● WORK TASK
Your answer should be the exact lines of the data below from the one containing "The image size is (537, 567)." through the one containing "Task: Select the line"; please include nothing else.
+ + + +
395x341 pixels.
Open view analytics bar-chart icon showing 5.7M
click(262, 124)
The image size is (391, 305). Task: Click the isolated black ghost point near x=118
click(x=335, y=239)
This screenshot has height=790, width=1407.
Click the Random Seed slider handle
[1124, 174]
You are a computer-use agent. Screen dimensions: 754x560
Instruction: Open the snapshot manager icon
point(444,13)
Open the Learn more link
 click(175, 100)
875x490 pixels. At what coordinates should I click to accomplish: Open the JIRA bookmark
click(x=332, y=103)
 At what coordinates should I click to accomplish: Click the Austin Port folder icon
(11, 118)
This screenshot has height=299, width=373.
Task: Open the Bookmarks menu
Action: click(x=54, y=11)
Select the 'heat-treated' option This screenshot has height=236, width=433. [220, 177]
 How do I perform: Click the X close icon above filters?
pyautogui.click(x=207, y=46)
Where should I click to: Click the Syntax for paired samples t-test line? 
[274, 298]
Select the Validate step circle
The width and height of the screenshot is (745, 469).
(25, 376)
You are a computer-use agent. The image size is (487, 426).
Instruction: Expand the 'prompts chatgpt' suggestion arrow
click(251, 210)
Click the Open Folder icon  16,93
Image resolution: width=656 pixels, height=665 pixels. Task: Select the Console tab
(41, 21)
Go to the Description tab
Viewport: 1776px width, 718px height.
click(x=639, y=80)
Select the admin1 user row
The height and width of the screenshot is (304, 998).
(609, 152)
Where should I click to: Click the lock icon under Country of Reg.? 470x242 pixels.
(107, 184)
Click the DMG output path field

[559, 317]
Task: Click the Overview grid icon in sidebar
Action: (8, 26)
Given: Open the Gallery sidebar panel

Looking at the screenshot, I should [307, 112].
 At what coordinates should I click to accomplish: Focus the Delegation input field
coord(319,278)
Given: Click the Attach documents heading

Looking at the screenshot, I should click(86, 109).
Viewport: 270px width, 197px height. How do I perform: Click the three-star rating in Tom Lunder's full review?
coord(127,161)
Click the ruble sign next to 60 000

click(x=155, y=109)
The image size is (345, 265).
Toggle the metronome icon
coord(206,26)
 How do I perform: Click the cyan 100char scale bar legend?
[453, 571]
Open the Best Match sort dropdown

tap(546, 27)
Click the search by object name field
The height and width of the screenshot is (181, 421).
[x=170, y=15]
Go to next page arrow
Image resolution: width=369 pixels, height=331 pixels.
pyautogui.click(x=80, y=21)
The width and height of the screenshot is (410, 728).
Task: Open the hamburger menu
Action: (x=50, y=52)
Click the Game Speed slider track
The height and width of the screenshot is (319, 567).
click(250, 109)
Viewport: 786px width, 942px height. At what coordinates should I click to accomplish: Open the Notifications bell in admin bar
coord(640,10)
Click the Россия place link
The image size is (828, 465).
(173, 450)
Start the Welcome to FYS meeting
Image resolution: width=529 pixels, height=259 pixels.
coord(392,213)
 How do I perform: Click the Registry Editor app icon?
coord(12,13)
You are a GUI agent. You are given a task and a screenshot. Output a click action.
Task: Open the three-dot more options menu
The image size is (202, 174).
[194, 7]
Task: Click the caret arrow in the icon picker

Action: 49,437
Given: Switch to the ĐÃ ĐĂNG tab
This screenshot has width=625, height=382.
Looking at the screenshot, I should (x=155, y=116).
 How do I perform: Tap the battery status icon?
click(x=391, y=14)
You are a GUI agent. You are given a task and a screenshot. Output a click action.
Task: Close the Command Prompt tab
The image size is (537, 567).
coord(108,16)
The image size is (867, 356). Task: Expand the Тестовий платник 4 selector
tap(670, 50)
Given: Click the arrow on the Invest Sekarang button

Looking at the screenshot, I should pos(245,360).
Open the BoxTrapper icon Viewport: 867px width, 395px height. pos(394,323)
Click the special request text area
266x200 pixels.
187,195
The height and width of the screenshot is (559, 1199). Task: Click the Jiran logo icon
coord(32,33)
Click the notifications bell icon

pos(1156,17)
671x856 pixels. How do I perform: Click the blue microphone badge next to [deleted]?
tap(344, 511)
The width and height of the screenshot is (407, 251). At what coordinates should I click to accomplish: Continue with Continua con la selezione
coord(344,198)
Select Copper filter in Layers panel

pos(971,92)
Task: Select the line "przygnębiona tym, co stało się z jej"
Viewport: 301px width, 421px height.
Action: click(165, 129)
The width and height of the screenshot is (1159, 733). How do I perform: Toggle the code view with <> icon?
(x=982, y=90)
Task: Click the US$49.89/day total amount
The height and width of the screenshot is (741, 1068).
+ + + +
● EXPECTED OUTPUT
The image size is (537, 567).
coord(108,16)
The image size is (867, 356). Task: Expand the Тестовий платник 4 selector
tap(670, 50)
Given: Click the arrow on the Invest Sekarang button

Looking at the screenshot, I should pos(245,360).
Open the BoxTrapper icon Viewport: 867px width, 395px height. pos(394,323)
Click the special request text area
266x200 pixels.
187,195
The height and width of the screenshot is (559, 1199). Task: Click the Jiran logo icon
coord(32,33)
Click the notifications bell icon

pos(1156,17)
671x856 pixels. How do I perform: Click the blue microphone badge next to [deleted]?
tap(344, 511)
The width and height of the screenshot is (407, 251). At what coordinates should I click to accomplish: Continue with Continua con la selezione
coord(344,198)
Select Copper filter in Layers panel

pos(971,92)
Task: Select the line "przygnębiona tym, co stało się z jej"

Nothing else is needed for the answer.